## Given entries

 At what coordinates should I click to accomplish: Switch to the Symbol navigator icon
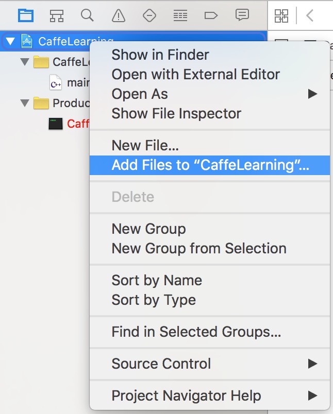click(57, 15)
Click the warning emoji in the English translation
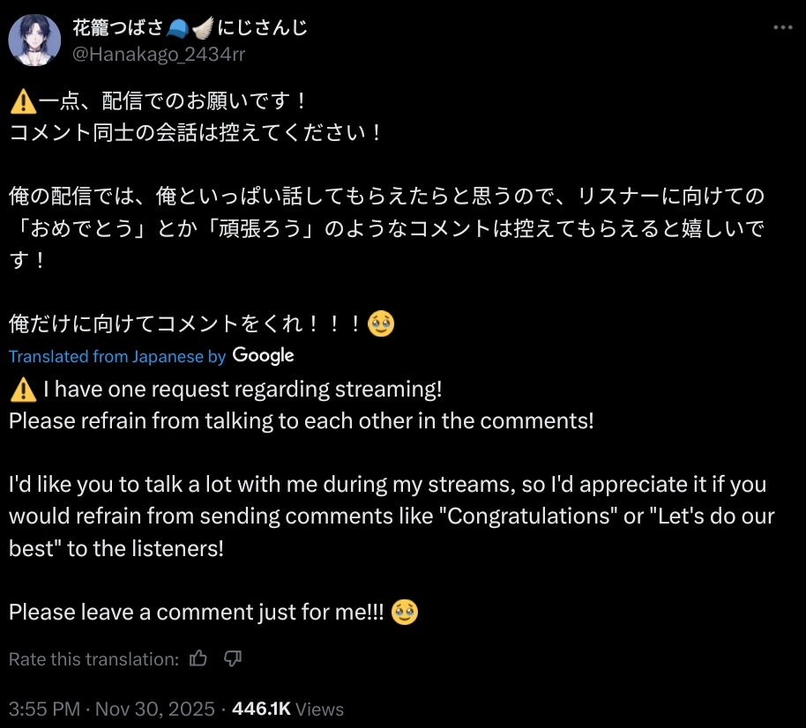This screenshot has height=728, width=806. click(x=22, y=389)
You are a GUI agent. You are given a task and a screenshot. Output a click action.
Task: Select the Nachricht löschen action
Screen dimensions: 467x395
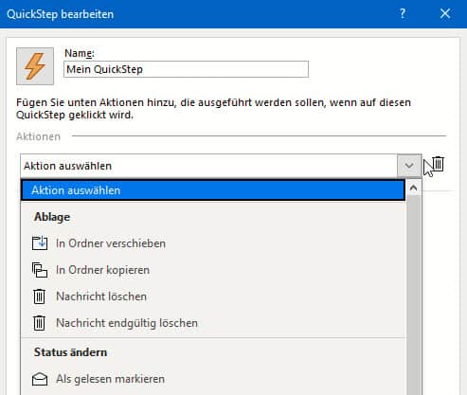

---

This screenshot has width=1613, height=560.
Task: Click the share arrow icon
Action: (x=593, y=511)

## What is being asked
Rewrite the items from the line with "At what coordinates" to the line with "Screen dimensions: 467x395", swapping "warning emoji" for "alert symbol" and changing nothing else. Leave the pictures out.

## Final answer
 At what coordinates should I click to accomplish: Switch to the Symbol navigator icon
click(57, 15)
Click the alert symbol in the English translation
This screenshot has height=728, width=806. click(x=22, y=389)
You are a GUI agent. You are given a task and a screenshot. Output a click action.
Task: Select the Nachricht löschen action
Screen dimensions: 467x395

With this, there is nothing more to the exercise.